In contrast, says project lead and nanoengineer Sheng Xu, the new sensor can be worn for 24 hours in one go, enabling “anybody to use ultrasound imaging on the go”.
Central to Xu and colleague’s system is a wearable, stretchy and adherent patch – 1.9 x 2.2 cm in size, just under a millimetre in thickness and as soft as skin – that emits and receives ultrasound waves. The patch images the structure of the heart in real time and with high spatial and temporal resolution.
Furthermore, artificial intelligence algorithms built into the device allow it to determine how much blood the heart is actually pumping – a vital measurement, as failure to pump enough blood is often at the root of many cardiovascular diseases.
The design of the patch makes it ideal for use on bodies in motion. As co-author and nanoengineer Xiaoxiang Gao notes, it can be attached to the chest with minimal constraint to the subject’s movement, even providing a continuous reading of cardiac activities before, during and after exercise. At present, the patch needs to be connected to a computer via cables, but the researchers say they have developed a wireless circuit to remove this limitation.
“The increasing risk of heart diseases calls for more advanced and inclusive monitoring procedures,” says Xu. “By providing patients and doctors with more thorough details, continuous and real-time cardiac image monitoring is poised to fundamentally optimize and reshape the paradigm of cardiac diagnoses.”
Cardiovascular imaging expert Alastair Moss of the University of Leicester, who was not involved in the present study, says that the system has the ability to “transform” the way doctors monitor and treat heart disease among high-risk patients. “High-quality imaging can help save lives for people with heart disease,” he says. “It is astonishing to think that we will be able to take echocardiography outside of traditional healthcare settings and place it directly in the hands of patients.”

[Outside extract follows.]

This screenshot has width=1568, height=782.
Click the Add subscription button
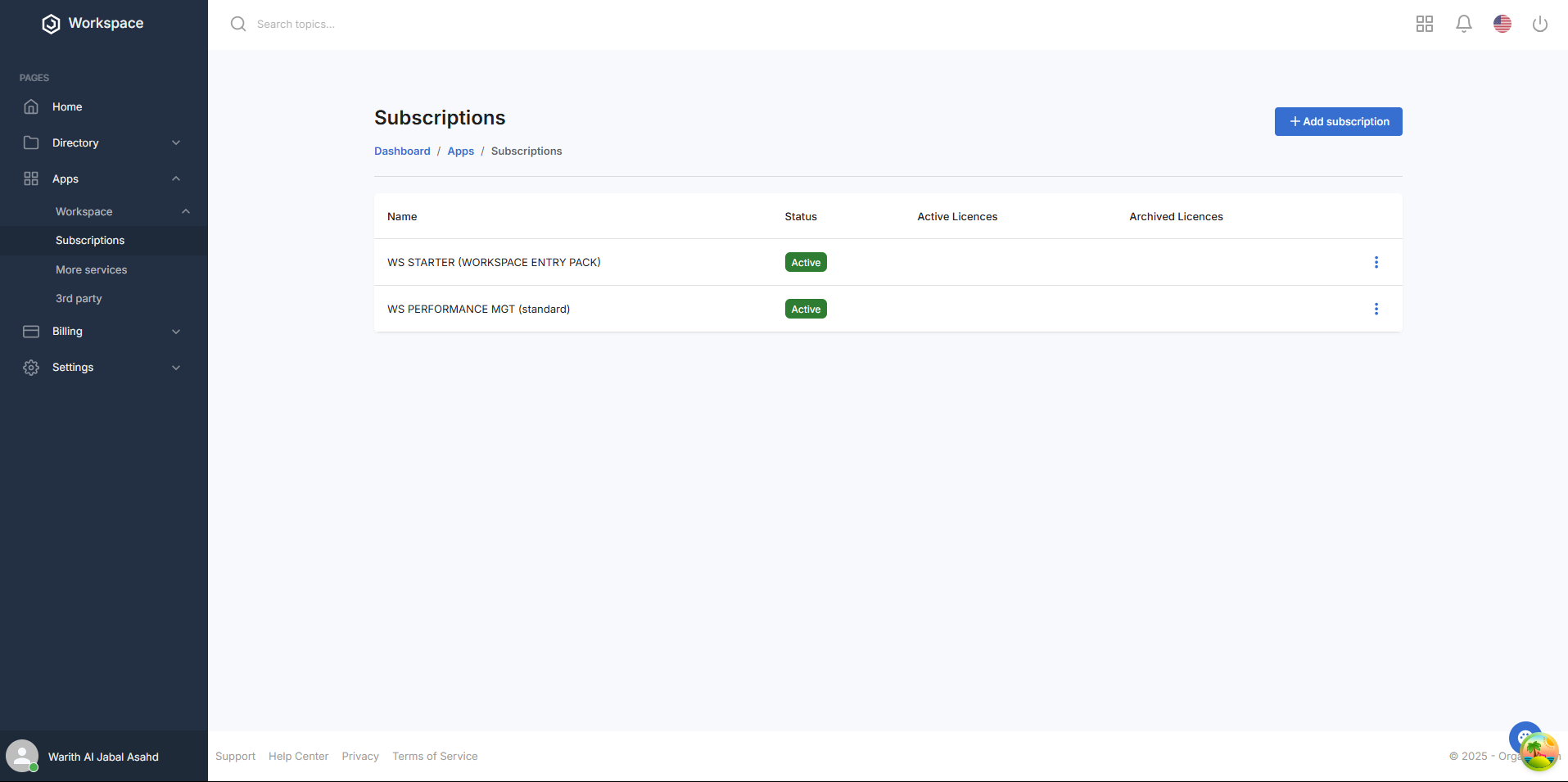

Steffen Petersen – a cardiologist at Queen Mary University of London, who was also not involved in this study – agrees, lauding in particular the patch’s ability to provide continuous data feeds during daily activities. He adds: “The potential for such technology in cardiology is huge and assessing cardiac structure and function in such a way will lead to further inventions and clinical indications.”
With their initial study complete, Xu and colleagues are looking to improve the sensor design, miniaturize its power system, and generalize the deep-learning model so it can be used by a larger population of patients. They will also be moving to commercialize the technology – via their start-up Softsonics – over the coming years, with the expectation that a single unit will likely cost around $80 (£66).
The study is described in Nature.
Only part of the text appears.